_Required work_.
Show every line below where "drawstring" appears.

──────── Provided data

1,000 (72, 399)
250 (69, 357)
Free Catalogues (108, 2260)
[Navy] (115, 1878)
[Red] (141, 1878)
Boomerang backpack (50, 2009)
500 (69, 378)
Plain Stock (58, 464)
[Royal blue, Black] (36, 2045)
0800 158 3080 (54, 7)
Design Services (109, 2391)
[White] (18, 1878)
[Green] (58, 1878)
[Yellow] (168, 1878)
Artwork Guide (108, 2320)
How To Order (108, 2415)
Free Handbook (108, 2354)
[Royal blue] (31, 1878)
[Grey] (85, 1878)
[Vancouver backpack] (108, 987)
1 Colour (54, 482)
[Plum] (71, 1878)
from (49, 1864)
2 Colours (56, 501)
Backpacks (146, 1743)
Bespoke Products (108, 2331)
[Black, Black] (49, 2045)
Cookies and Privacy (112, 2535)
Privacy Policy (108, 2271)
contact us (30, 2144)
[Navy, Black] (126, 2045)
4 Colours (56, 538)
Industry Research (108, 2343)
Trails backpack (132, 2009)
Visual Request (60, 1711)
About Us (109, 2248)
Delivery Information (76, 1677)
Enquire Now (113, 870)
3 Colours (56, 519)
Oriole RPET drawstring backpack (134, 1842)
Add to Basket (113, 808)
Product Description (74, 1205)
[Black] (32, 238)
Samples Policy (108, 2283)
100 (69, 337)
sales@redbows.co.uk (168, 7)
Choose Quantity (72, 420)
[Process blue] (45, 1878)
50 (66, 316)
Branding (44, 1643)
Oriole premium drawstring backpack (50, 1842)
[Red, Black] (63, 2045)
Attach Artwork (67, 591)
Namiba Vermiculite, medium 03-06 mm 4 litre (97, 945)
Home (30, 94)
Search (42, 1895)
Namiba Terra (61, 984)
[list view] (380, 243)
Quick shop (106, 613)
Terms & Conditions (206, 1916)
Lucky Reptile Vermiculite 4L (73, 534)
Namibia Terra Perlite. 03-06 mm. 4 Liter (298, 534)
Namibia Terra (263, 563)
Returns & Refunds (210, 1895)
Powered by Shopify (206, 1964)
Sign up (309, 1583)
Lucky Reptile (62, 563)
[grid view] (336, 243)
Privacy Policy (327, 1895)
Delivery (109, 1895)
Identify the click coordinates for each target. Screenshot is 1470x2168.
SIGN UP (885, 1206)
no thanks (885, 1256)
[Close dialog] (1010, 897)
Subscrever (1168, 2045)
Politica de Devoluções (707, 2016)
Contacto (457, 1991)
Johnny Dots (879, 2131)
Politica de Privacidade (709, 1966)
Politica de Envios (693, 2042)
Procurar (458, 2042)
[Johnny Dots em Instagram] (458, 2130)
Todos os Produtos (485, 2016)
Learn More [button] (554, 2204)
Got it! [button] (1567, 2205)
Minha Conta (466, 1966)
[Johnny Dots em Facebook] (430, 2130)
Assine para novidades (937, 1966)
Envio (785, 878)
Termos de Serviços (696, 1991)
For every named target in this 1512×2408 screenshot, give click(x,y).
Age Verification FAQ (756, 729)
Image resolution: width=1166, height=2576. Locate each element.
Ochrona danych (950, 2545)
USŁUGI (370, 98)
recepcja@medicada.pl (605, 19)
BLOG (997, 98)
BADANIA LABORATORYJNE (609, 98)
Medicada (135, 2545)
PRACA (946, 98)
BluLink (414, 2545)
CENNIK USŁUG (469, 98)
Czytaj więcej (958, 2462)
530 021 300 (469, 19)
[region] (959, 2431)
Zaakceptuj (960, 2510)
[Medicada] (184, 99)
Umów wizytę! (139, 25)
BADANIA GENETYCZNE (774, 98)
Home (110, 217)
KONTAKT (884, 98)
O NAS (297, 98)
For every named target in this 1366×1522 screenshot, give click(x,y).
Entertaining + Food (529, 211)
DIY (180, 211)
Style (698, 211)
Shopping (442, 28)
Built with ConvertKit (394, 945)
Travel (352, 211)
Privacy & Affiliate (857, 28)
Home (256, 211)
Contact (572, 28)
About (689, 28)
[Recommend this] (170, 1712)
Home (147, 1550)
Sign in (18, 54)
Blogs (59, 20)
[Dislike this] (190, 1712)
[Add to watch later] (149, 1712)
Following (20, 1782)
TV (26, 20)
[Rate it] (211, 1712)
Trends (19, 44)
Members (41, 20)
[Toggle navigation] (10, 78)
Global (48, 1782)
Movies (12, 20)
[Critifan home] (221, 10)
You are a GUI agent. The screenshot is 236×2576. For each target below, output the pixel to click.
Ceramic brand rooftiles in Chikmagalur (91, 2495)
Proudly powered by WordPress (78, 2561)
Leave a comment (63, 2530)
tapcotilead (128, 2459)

────────────────

_Answer for this exercise_.
Oriole RPET drawstring backpack (134, 1842)
Oriole premium drawstring backpack (50, 1842)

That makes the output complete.